Friday, April 3, 2020

Dear Dr. Advice

Dear Dr. Advice,
I like to knit…obsessively. During this COVID lock down, I have covered half the house in knitting, including my husband and two children. How can I mediate my obsessive knitting?
Knit Nut

Dear Knit Nut,
Knit some faux-PPE wear for the President, Vice-President and his cabinet and send it to them to wear during the White House briefings. Also a lovely hot pink one for Mitch McConnell would be nice.

Dear Dr. Advice,
My husband is off from work because of COVID-19. He refuses to bathe, but he still wants to have sex.
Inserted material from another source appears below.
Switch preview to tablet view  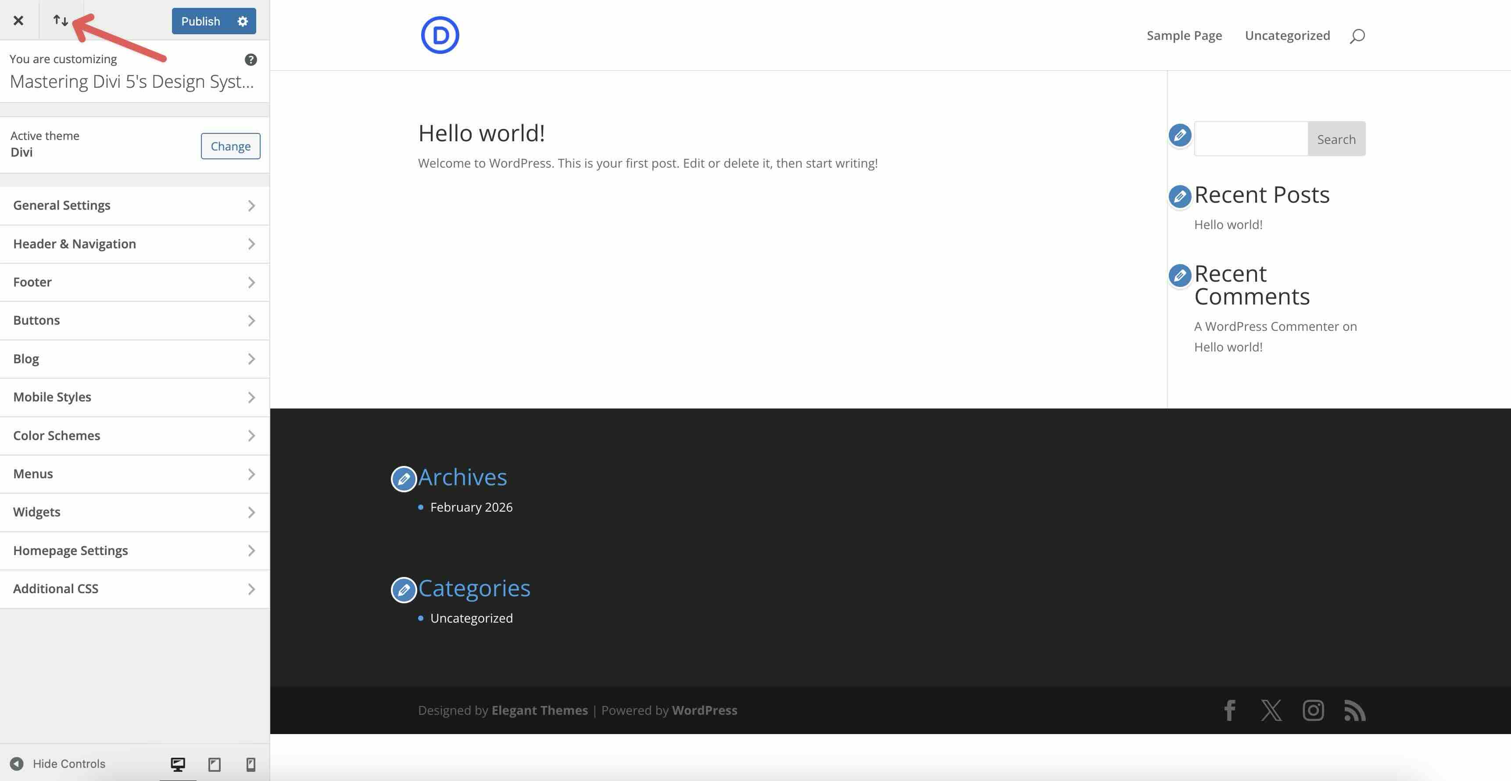(214, 763)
How should I handle this situation?
Sex Stinks

Dear Sex Stinks,
Your husband is not a considerate man. My suggestion is to give him a good dousing with Febreeze and stick a scented candle up his ass. Let me know how this goes.

Dear Dr. Advice,
During this lock down on my street, families have put together concerts, dance parties and parades. As a visual artist, I was thinking about making small paintings of sunsets over barns for neighbors to cheer them up. What do you think of this idea?
Frustrated Artist

Dear Frustrated Artist,
Certainly your heart is in the right place. But in place of a sunset over a barn, may I suggest a painting of Jesus stomping the hell out of a corona virus?